Which lines of the material hold the word "cell"? Copy each one.

[Start of section]

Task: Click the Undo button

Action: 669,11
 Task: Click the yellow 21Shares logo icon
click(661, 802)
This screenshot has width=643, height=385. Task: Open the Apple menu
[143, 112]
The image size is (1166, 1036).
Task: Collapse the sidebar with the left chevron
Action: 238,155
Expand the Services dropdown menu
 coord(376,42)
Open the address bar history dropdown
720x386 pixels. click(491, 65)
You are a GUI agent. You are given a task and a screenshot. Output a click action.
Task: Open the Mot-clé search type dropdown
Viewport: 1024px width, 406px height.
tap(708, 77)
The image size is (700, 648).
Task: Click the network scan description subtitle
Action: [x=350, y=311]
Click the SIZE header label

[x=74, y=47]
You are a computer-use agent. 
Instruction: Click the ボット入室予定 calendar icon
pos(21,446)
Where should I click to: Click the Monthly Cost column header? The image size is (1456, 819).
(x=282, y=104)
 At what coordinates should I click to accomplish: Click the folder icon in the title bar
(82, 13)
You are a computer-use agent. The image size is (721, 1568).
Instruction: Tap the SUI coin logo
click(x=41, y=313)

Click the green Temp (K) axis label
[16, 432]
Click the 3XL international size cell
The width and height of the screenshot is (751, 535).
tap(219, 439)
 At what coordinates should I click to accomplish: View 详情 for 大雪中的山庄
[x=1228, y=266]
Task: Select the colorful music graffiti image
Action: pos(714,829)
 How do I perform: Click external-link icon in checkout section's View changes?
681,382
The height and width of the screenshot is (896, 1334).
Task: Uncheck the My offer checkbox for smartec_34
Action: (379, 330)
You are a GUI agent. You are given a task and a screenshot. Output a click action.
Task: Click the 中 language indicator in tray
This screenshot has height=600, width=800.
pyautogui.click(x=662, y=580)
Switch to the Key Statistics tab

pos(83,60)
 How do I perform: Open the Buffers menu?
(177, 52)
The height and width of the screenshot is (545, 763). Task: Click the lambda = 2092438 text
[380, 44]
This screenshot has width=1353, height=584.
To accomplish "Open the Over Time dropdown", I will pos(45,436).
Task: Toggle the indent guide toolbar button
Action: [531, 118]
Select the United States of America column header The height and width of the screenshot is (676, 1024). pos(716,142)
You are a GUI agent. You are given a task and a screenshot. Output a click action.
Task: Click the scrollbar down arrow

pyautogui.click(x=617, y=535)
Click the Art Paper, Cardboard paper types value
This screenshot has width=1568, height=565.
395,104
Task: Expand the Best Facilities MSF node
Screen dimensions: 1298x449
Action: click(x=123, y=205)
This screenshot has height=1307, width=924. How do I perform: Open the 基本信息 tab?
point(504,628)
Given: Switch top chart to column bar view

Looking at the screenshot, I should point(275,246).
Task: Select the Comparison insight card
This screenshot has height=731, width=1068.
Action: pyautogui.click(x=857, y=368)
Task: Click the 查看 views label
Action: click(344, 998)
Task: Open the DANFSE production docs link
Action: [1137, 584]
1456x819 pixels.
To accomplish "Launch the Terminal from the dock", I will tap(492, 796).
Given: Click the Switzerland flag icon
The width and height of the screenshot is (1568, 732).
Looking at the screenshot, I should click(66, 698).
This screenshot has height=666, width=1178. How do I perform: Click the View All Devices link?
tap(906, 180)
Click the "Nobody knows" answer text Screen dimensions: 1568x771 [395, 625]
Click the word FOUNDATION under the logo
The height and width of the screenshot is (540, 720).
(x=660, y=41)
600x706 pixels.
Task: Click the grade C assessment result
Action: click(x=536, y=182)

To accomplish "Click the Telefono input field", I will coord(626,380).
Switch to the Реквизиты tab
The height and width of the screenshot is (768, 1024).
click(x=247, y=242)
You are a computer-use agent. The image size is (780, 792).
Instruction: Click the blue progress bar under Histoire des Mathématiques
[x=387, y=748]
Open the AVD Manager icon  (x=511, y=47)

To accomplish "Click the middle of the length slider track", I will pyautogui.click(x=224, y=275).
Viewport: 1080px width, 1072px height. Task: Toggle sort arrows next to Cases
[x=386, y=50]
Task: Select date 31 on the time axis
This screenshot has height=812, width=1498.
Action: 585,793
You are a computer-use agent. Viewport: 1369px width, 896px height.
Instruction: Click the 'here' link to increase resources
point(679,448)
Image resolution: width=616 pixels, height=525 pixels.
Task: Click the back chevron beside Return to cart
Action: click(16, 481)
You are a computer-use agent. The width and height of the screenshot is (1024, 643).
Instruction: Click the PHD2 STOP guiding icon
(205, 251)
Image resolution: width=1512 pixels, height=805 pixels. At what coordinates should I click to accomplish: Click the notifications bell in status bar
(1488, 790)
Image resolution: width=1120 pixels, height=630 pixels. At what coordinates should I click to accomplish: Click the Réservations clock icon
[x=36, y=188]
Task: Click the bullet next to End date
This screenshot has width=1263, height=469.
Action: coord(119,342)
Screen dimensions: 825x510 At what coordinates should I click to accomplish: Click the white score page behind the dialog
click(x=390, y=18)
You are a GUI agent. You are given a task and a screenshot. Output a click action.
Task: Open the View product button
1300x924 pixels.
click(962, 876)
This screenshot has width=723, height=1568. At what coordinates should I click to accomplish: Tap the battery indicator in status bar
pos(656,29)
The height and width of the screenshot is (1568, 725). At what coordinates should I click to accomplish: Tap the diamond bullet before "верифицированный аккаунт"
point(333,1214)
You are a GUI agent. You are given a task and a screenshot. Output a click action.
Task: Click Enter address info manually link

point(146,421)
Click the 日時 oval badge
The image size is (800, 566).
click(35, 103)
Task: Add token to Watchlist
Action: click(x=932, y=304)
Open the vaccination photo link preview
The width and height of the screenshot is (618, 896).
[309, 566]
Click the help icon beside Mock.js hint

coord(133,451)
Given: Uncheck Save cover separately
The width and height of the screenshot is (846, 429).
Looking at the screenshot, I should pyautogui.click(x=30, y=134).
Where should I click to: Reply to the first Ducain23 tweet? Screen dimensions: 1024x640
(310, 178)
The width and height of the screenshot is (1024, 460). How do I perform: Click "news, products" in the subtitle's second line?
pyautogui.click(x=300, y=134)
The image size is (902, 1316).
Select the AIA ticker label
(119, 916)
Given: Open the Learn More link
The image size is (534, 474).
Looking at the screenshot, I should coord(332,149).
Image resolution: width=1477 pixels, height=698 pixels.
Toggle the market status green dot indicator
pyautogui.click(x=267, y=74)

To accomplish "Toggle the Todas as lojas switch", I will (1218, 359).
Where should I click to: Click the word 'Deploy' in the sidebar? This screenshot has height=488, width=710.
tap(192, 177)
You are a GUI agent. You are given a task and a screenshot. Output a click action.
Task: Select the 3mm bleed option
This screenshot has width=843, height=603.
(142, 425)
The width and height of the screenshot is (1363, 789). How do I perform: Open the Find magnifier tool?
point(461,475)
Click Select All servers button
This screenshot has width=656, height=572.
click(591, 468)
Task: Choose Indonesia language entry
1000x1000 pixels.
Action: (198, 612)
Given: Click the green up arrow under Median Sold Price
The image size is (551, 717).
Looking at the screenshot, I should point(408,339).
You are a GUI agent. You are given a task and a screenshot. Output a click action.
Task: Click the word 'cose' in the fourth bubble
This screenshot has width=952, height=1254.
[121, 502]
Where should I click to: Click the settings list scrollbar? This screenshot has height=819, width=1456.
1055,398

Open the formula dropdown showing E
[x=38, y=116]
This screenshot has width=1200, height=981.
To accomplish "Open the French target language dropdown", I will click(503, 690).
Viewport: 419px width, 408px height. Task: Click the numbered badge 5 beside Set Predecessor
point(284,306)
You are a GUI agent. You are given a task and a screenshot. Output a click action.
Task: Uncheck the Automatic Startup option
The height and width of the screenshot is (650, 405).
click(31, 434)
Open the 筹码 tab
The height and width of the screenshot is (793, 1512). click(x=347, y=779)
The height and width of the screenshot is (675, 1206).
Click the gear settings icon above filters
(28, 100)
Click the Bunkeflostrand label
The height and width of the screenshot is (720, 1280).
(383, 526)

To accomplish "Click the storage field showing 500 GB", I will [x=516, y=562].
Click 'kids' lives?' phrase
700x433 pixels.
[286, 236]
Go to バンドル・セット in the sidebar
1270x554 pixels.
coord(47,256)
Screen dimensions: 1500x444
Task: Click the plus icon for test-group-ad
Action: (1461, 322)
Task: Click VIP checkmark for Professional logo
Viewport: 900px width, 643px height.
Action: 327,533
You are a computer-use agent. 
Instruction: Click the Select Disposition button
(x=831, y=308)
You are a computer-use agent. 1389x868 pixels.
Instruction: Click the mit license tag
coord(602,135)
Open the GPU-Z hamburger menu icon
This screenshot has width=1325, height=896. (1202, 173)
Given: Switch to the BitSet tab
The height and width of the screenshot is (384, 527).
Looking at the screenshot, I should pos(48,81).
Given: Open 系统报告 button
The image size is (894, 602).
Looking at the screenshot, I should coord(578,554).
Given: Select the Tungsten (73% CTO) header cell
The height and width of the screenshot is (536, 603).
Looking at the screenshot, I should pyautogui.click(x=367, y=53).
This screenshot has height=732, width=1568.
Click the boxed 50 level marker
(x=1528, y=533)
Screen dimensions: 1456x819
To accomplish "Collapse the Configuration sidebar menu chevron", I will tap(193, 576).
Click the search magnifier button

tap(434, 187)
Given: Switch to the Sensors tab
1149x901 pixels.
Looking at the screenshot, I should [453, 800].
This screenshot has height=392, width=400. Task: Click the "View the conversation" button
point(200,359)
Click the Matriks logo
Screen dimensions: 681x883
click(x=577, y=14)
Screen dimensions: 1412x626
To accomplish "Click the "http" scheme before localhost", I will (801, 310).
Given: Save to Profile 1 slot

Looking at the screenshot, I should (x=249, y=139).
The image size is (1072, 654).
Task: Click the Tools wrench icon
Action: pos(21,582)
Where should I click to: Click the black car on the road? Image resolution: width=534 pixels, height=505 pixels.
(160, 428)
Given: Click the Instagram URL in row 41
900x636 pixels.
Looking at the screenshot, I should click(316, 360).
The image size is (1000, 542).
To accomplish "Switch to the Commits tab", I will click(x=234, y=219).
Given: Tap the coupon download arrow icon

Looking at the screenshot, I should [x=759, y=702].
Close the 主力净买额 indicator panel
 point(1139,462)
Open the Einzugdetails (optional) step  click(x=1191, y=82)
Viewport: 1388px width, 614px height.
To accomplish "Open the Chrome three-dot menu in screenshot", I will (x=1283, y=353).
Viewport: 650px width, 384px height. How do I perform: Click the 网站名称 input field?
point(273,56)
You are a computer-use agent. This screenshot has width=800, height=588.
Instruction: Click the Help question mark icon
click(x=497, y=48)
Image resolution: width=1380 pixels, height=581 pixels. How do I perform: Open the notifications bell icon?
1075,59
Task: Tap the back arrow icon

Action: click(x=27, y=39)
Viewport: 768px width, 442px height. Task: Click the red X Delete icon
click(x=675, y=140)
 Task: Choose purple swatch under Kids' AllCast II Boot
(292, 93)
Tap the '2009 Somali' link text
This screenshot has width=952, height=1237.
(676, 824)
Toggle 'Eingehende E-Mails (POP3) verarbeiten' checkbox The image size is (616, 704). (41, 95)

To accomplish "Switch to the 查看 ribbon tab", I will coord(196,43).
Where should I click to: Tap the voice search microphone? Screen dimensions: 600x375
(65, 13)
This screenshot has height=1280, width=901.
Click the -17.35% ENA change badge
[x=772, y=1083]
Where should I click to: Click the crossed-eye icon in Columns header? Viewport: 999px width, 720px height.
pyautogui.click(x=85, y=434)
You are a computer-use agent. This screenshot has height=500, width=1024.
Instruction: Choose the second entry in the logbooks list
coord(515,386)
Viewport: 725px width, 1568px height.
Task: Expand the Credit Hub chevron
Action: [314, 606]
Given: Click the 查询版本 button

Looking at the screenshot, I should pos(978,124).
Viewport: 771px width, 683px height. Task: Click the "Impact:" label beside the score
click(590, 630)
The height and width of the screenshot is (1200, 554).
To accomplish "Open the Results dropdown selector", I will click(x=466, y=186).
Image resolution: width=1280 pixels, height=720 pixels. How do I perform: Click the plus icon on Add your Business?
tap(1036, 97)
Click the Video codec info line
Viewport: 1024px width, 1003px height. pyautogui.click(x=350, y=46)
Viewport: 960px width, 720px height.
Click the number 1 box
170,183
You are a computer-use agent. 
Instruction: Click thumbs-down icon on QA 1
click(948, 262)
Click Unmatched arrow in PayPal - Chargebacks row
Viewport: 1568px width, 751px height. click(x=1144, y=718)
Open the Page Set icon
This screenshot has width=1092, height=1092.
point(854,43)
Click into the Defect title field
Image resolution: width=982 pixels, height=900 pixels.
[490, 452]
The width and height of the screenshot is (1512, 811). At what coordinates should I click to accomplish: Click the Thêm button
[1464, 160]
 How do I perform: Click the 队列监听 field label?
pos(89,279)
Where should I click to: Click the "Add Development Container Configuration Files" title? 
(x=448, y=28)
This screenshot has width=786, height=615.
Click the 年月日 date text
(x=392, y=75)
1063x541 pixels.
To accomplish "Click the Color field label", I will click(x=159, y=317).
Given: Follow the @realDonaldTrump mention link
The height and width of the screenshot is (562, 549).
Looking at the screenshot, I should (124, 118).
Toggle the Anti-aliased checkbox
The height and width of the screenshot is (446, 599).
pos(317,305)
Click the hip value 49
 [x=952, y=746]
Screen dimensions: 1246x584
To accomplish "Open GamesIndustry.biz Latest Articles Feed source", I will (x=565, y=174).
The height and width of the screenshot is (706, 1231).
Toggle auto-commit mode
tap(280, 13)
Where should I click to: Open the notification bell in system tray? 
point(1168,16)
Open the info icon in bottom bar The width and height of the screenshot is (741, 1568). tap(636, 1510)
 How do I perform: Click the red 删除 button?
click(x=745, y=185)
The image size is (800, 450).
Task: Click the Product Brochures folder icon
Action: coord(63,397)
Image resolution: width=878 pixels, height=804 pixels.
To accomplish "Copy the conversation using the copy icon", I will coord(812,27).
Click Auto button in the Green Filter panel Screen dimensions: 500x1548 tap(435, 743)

[End of section]

TASK SOLUTION –
Click the 3XL international size cell
Given: Select the Tungsten (73% CTO) header cell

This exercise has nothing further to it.